Jakarta, 2 Mei 2026 – Tanta Ginting menyatakan preferensinya terhadap drama musikal saat ditemui di Jakarta. Ia menjelaskan bahwa musikal menuntut penguasaan tiga aspek sekaligus: gerak tubuh, olah vokal, dan acting.
“Jadi sebenarnya dari semua itu, kalau misalnya dirurut, paling mendasar sebenarnya kita semua itu harus bisa musikal. Karena musikal kan ada tiga aspek yang harus dikuasai, yaitu gerak tubuh, olah vokal, dan acting,” ungkap Tanta Ginting.
Tanta menekankan kesulitan tambahan karena penampilan live. “Bukan cuma tiga aspek yang harus kita kuasai, tapi semuanya kan live. Nyanyinya juga live… dan kita gak boleh miss aja, kalau kita miss musik harus jalan terus,” katanya.
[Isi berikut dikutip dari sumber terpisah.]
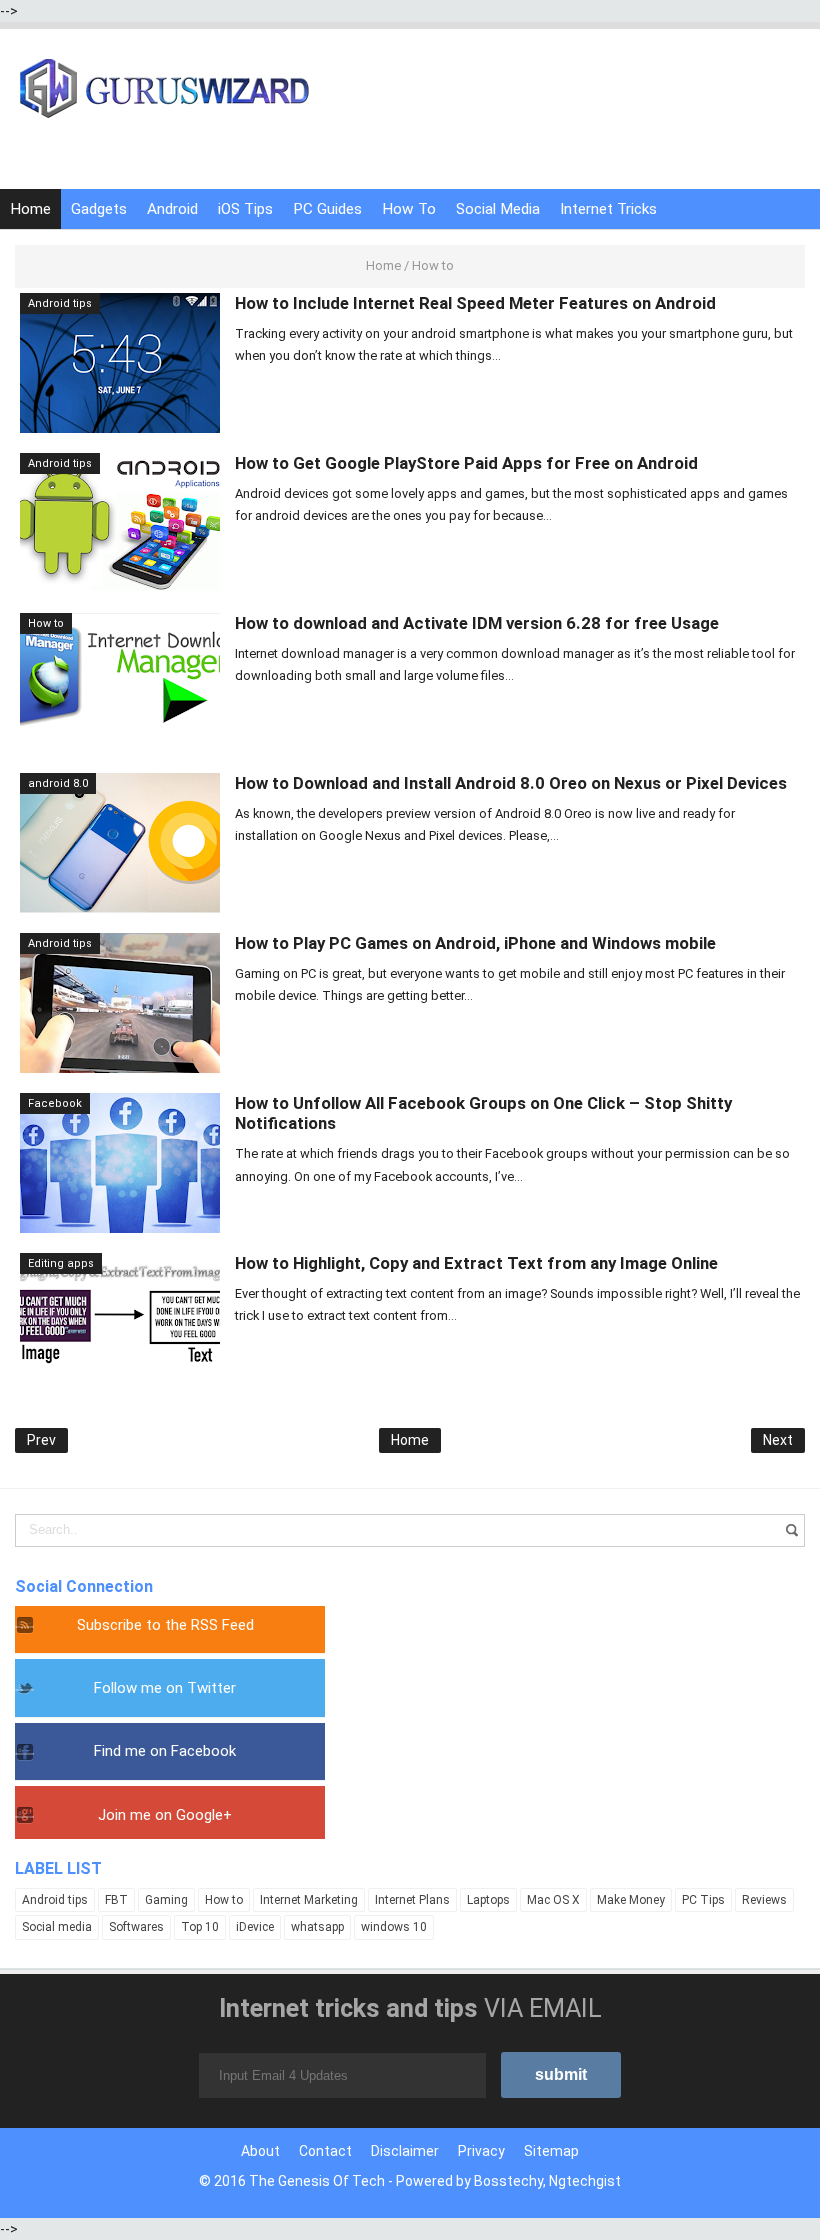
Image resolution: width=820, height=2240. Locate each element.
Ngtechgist (585, 2181)
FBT (116, 1900)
Ia sempat meninggalkan dunia musikal karena kurangnya komunitas. “Jadi akhirnya aku dengan berat hati harus meninggalkan dunia musikal karena memang tidak ada komunitasnya,” ujarnya. Kini, melalui tawaran sutradara Maera untuk “MAR”, ia menerima tantangan itu. “Aku gak akan nolak sih dan aku akan belajar semati-matinya sampai bisa jadi bagian musikal,” tambah Tanta.
Musikal “MAR” mengangkat karya Ismail Marzuki, berlatar sejarah Indonesia 1946 dengan karakter Mar dan Aryati di tengah Bandung Lautan Api. ArtSwara menghadirkan kembali pertunjukan ini atas permintaan penonton dan keinginan sutradara Maera untuk menggali lebih dalam.